__What this task involves__.
Please reproduce, word for word, the stretch of the passage on marketing frameworks below from "You could say" through "method or model?".

__Text to read__.
***

And so that's kind of my framework is the
method model, and, uh, and marketing.
So what's your methodology?
What's your business model and
how are you marketing yourself?
You could say that mindset is a
part of it, but I really think
that's folded into all of it.
But that's one example of a framework that
would, can theoretically house everything.
It's, is this a marketing tactic?
Is this a business model
and revenue model thing?
Is this a way that I'm gonna package my
expertise or and deliver it, or is this a.
marketing thing, I, I don't remember
if I said that in the first place.
Is it one of those three
market method or model?
And so, you know, having a
place to store all those ideas
in one place is, is really key.
So I'm just gonna close
this off and summarize.
If you are looking to create leverage,
whether you're just getting started as
a freelancer, Or you are a full-time
marketing advisor or even an educator
or non marketer, but advisor,
educator, these principles still apply.

***

__Dataset content__.
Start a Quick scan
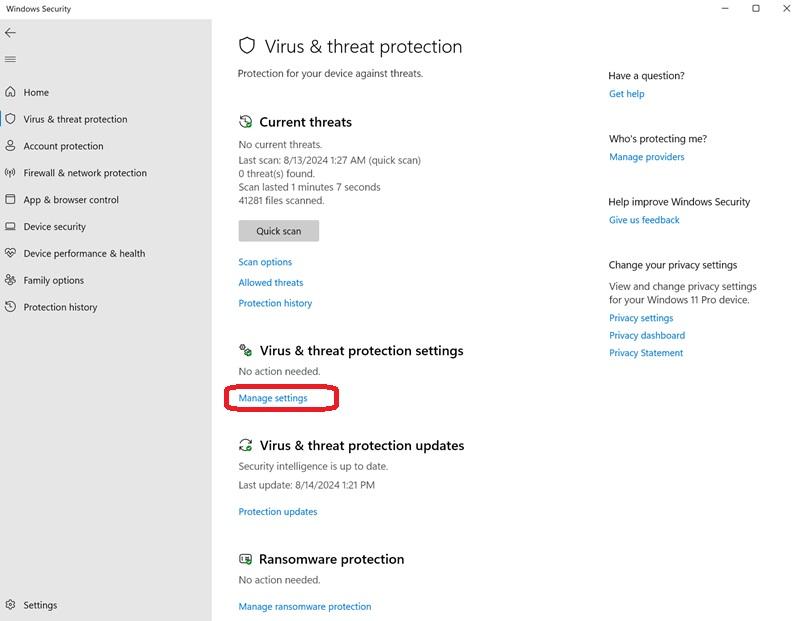Viewport: 800px width, 621px height. [278, 231]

***

__Written response__.
You could say that mindset is a
part of it, but I really think
that's folded into all of it.
But that's one example of a framework that
would, can theoretically house everything.
It's, is this a marketing tactic?
Is this a business model
and revenue model thing?
Is this a way that I'm gonna package my
expertise or and deliver it, or is this a.
marketing thing, I, I don't remember
if I said that in the first place.
Is it one of those three
market method or model?